Here is a compilation of 10 of the most popular conspiracy theories currently circulating on the radical right and, increasingly, on points of the political spectrum much too close to the center for comfort.
In the world of Patriot antigovernment paranoia, New World Order forces attempt to manipulate and control the unwitting population from every conceivable source and direction -- from the images on your television screen to the very water that comes out of your kitchen tap. In recent years, the New World Order has been meddling most nefariously from above, high among the clouds.
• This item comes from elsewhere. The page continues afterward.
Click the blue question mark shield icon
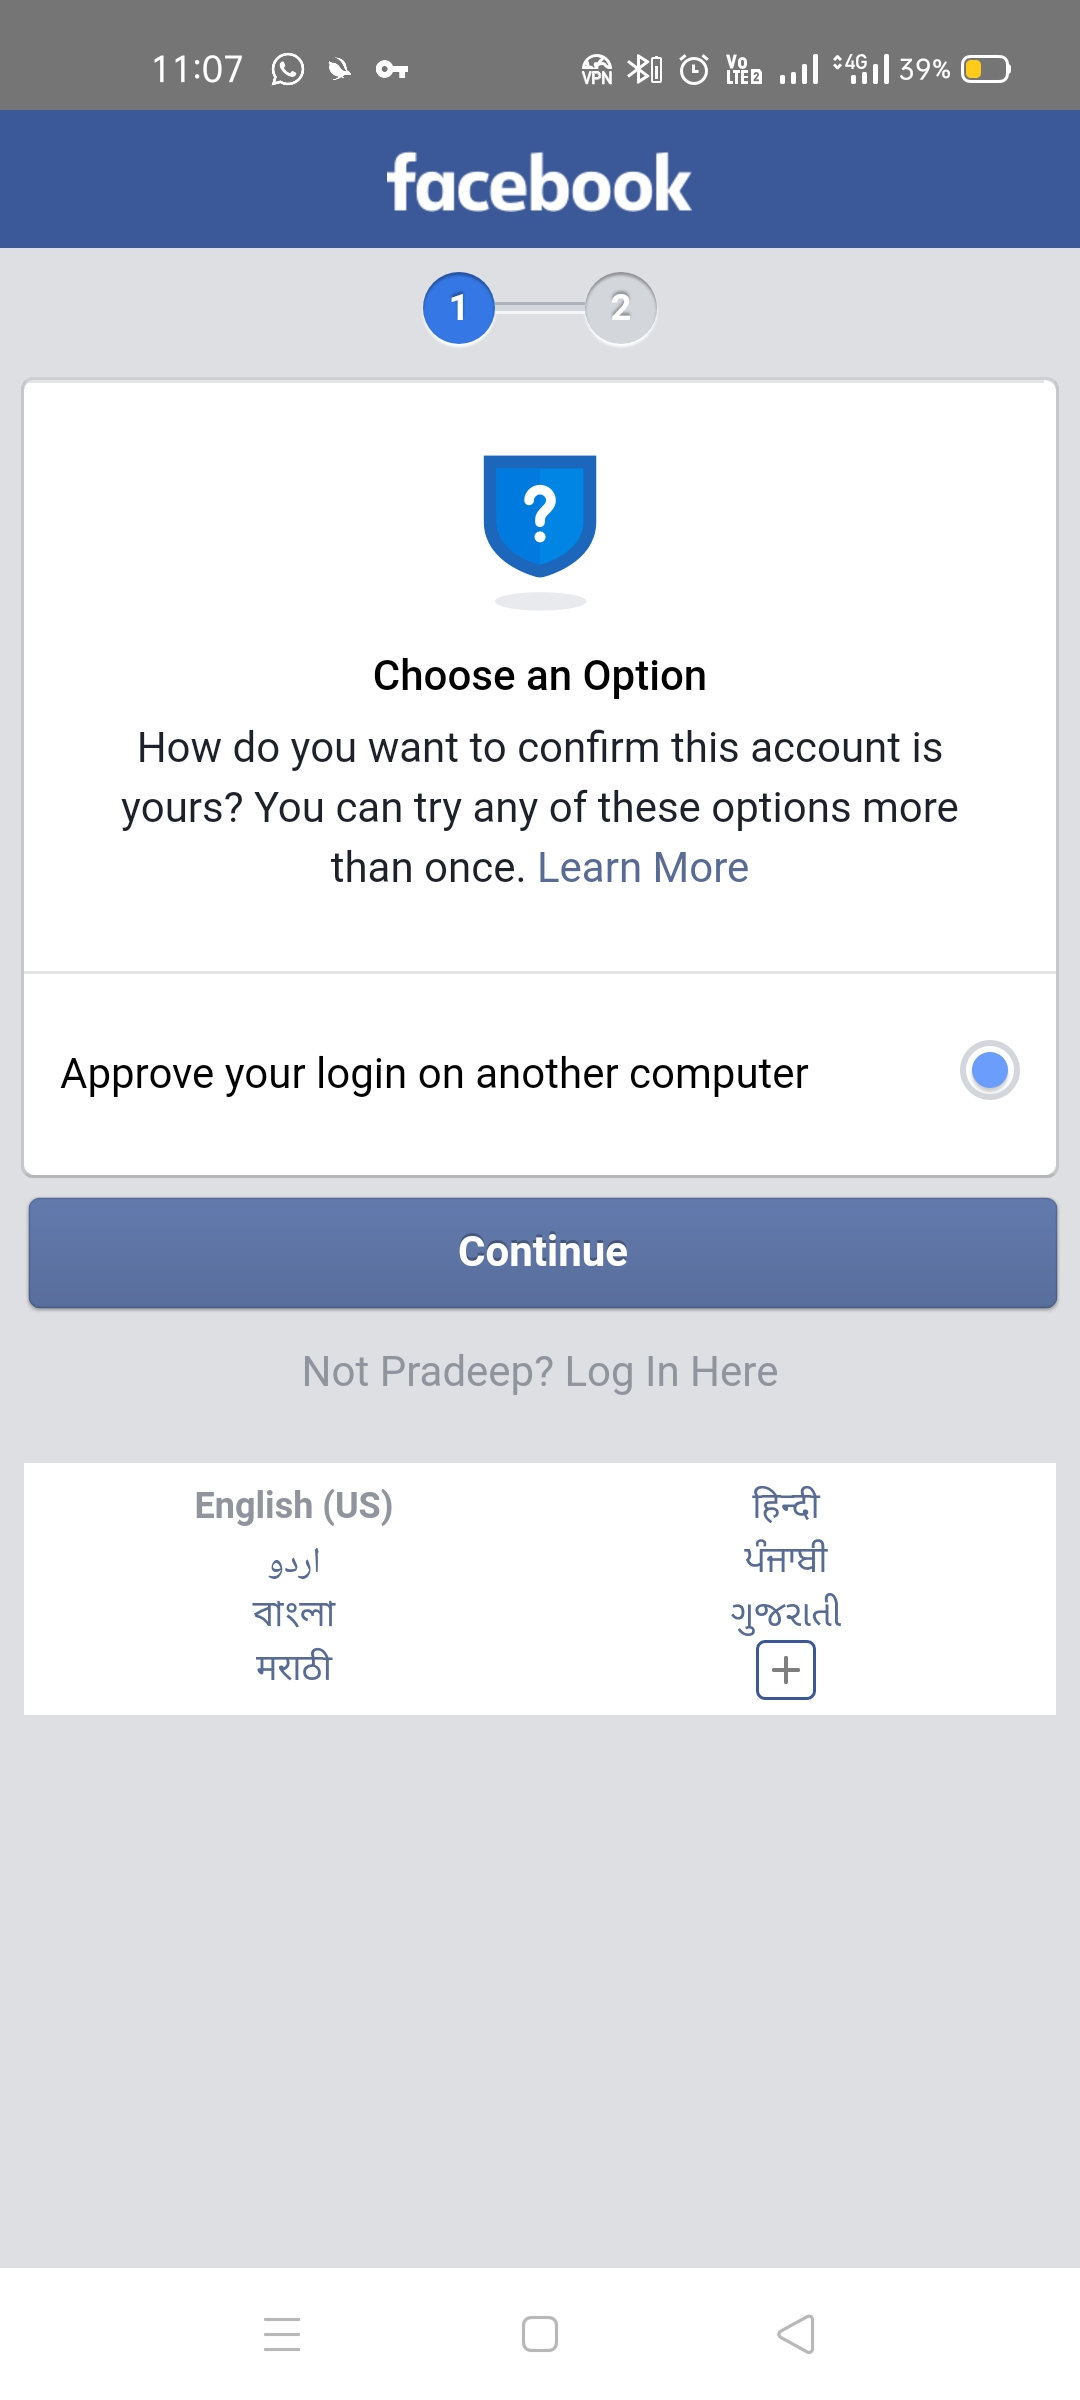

Few Internet-age antigovernment conspiracies have spread as quickly or as widely as the idea of "chemtrails": the belief that air and water vapor contrails that form in the wake of high-altitude aircraft are really clouds of toxic soup being deliberately sprayed by hundreds, if not thousands, of secret government planes executing the designs of the New World Order. What is the insidious purpose of the chemtrails program? It depends which paranoid Patriot you ask. The most popular theories include population control, weather manipulation, and outright human extermination. If, as some cultural historians suggest, the UFO sightings of the 1940s and 50s were the skyward projection of early atomic-age fears, chemtrails are the climate-change-age corollary, with cultural panic over pollution and strange weather mixing with deeper traditions of Patriot antigovernment animus.